Farmers' National Bank of Somerset v. Dodson

Setting aside order of dismissal.

On February 11, 1930, appellee filed a copy of the judgment and copy of the supersedeas bond that was executed in the court below with the clerk of this court, accompanied with a motion to dismiss the appeal granted by the trial court, with damages, and which motion was sustained on February 18 thereafter. At that time no supersedeas had been issued by the clerk of the Pulaski circuit court who took the supersedeas bond, and none was issued by him until March 6, 1930. Appellant entered a motion to set aside so much of the order as allowed damages, upon the ground that at the time it was made nosupersedeas had been issued, and for which reason no damages were allowable, although the judgment had been superseded, and which was so held by this court in the cases of Wadsworth Stone Paving Co. v. Whalin, 143 Ky. 357, 136 S.W. 624; Trustees Eddyville Graded School v. Board of Education, 138 Ky. 180,127 S.W. 767; Id., 140 Ky. 676, 131 S.W. 504; Wilson v. Hite's Ex'r, 154 Ky. 61, 157 S.W. 41; Kelley v. Kelley, 183 Ky. 576,209 S.W. 335; and Butler v. Jackson, 187 Ky. 555,219 S.W. 1082.

The motion to set aside is resisted by counsel for appellee upon the ground that the order of dismissal of *Page 522 February 18 did not become final until thirty days thereafter, excluding holidays, following the practice applicable to final disposition of regular appeals to this court, and that it was competent for the clerk of the circuit court to issue a supersedeas at any time during that thirty days, and which he did on March 6, and for that reason the damages should be allowed. The cases relied on to sustain that contention are U.S. Fidelity Guaranty Co. v. Citizens' Bank of Monticello,143 Ky. 699, 137 S.W. 240, and Kelley v. Kelley, 183 Ky. 576,209 S.W. 335, but they are not in point, since the motions therein to set aside the order allowing damages were neither made nor passed on at the time the supersedeas was issued by the clerk of the trial court. When on February 18 the appeal herein, granted by the court below, was dismissed upon motion of appellee under the right conferred upon her by numerous cases from this court, the transcript had not been filed in this court by the appellant; but the procedure in this case was taken entirely by the appellee for the purpose of procuring a dismissal of the appeal granted by the trial court, followed by 10 per cent. damages. When that motion was sustained, no supersedeas having been issued, the appellee was not entitled to damages, and the order of dismissal gave all the relief to which she was entitled at the time, and put the case out of this court, except its jurisdiction over any order made therein throughout the term of court in which it was made.
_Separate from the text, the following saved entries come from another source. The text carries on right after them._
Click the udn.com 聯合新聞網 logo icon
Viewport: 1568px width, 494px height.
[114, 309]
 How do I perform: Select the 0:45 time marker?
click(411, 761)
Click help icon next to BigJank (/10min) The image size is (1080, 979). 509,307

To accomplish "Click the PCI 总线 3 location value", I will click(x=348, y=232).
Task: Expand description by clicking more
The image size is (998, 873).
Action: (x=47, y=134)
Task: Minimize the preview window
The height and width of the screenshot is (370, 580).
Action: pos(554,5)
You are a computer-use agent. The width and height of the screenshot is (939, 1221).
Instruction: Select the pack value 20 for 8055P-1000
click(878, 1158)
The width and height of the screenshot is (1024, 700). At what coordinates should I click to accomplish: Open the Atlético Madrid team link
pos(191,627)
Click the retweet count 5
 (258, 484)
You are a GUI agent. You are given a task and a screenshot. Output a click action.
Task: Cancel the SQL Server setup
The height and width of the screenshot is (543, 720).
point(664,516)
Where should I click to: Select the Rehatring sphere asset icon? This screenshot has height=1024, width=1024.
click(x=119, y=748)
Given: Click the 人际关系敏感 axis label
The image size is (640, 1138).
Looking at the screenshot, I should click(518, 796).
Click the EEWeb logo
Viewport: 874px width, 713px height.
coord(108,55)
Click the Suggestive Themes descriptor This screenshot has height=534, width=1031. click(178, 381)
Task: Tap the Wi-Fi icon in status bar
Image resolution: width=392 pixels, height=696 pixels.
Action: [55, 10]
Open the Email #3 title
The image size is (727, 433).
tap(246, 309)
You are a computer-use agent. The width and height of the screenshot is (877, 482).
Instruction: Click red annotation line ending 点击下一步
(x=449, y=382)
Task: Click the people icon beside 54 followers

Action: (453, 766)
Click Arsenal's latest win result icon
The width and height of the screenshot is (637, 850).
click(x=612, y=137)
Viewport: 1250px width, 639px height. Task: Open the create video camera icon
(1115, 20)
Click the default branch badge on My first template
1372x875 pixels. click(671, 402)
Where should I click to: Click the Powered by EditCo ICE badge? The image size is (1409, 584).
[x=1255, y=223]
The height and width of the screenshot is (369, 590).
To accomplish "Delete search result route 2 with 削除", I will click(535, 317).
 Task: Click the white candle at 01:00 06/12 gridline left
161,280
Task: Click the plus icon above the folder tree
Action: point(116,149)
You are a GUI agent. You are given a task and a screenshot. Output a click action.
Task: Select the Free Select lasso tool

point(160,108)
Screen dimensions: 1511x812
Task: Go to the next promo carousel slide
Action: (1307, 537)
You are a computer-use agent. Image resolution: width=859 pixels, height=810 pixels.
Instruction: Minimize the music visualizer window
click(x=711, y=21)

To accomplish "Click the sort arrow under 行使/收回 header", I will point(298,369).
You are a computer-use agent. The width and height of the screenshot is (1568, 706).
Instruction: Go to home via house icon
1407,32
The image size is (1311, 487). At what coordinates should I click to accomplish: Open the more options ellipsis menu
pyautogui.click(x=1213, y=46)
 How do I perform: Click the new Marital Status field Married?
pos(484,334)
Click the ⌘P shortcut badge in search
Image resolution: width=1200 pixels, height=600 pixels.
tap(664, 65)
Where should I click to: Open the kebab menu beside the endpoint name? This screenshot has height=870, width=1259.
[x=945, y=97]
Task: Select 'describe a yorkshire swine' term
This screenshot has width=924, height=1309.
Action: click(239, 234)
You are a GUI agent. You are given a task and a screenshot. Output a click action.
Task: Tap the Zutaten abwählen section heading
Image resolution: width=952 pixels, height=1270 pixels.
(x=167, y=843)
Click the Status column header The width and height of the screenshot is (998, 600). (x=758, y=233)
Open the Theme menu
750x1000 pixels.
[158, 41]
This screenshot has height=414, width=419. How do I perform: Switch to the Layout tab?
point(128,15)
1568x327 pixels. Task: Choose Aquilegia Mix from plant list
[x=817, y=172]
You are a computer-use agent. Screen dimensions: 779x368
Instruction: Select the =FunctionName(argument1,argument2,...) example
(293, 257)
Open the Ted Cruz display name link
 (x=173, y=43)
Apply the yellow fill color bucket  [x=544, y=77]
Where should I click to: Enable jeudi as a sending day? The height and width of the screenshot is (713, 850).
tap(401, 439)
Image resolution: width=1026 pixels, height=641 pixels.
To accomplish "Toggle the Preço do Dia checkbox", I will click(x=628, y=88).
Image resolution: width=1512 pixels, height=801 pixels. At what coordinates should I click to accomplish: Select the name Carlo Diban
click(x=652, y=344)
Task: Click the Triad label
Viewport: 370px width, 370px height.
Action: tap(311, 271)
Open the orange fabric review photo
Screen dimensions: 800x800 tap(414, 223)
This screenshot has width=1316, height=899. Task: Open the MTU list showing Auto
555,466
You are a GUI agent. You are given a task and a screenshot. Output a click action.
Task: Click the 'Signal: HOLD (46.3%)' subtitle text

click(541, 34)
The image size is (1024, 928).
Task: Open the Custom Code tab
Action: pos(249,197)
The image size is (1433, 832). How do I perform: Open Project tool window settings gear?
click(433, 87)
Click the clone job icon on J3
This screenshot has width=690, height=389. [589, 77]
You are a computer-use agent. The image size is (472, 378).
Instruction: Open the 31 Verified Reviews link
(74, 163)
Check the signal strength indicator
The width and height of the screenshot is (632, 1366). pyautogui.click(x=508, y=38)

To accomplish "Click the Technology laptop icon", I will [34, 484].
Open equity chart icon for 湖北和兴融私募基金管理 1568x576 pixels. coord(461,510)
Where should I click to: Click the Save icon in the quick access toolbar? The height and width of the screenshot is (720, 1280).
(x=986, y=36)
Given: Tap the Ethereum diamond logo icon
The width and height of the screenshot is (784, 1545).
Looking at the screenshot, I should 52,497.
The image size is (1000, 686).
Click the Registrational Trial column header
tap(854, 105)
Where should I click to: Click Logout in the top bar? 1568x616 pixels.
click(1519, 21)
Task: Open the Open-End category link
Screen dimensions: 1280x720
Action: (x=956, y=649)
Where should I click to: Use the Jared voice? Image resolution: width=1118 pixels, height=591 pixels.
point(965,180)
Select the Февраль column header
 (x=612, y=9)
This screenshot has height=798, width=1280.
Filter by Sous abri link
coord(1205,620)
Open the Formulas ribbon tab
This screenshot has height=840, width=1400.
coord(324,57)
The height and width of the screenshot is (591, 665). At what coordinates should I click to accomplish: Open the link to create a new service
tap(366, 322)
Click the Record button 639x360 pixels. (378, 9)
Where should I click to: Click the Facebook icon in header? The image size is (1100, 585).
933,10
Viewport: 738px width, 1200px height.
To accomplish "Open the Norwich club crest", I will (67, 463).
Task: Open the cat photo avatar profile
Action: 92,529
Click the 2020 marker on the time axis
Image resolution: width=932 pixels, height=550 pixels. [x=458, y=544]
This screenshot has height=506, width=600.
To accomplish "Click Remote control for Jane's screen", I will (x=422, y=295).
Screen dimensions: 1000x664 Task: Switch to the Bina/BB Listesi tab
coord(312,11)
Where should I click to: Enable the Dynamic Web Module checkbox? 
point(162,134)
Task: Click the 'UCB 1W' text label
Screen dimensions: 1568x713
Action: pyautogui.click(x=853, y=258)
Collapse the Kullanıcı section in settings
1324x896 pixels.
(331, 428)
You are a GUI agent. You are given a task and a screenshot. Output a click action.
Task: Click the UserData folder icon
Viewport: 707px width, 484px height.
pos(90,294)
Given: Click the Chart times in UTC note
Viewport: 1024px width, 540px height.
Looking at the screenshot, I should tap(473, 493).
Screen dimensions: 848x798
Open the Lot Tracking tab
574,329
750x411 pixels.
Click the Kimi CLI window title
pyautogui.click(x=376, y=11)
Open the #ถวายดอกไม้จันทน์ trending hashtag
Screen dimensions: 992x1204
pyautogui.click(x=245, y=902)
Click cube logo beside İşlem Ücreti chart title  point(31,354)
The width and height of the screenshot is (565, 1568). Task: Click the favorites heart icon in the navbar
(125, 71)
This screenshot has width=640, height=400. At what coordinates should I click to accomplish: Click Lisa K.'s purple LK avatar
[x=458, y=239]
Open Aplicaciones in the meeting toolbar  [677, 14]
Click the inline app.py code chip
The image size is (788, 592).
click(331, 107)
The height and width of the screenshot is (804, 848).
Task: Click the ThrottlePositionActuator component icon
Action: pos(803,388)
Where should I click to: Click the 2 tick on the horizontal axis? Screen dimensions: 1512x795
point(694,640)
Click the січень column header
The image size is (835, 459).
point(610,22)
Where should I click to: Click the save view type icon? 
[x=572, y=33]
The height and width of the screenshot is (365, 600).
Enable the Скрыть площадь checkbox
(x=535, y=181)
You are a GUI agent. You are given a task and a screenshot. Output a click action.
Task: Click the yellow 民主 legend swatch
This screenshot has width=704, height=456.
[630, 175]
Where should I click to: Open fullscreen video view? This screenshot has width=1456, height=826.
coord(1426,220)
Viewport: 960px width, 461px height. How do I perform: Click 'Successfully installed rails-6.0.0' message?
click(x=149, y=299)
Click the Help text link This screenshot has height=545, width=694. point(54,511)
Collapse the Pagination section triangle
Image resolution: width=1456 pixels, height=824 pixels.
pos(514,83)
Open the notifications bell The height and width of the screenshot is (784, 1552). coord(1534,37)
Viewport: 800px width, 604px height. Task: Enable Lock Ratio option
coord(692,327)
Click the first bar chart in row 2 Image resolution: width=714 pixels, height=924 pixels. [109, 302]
There has been no motion by any one to set aside the order of dismissal, nor does it appear that there are any grounds therefor, and, when it was entered, it became final, unless modified during the same term of court upon sufficient grounds, and its finality was not suspended for the thirty days insisted on by counsel for appellee. The distinction between this case and the 143 Kentucky case, supra, was and is that the supersedeas in that case was issued before any order of dismissal; whereas in this case it was issued after such dismissal. The Kelley case, supra, was an appeal duly and regularly prosecuted by the appellant. The judgment was affirmed, but at that time no supersedeas had been issued by the clerk of the circuit court who took the supersedeas bond pursuant to an appeal granted by the trial court. He, however, did issue a supersedeas before the judgment of affirmance became final, i. e., within less than thirty juridical days thereafter, and during which time *Page 523 the case was still pending in this court before a mandate could issue. As we have seen, no mandate is required to put into effect the order of dismissal in this case, which was made at the behest of appellee on February 18. No mandate being required for that purpose, the facts are essentially different from those involved in the Kelley case.

Appellee having no right to damages at the time of the dismissal for the reasons stated, and there being neither motion nor grounds for setting aside the order of dismissal, it results that the allowance of damages therein was erroneous and improper, and so much of the order of dismissal as allowed damages is now set aside, but the order of dismissal will remain in full force and effect.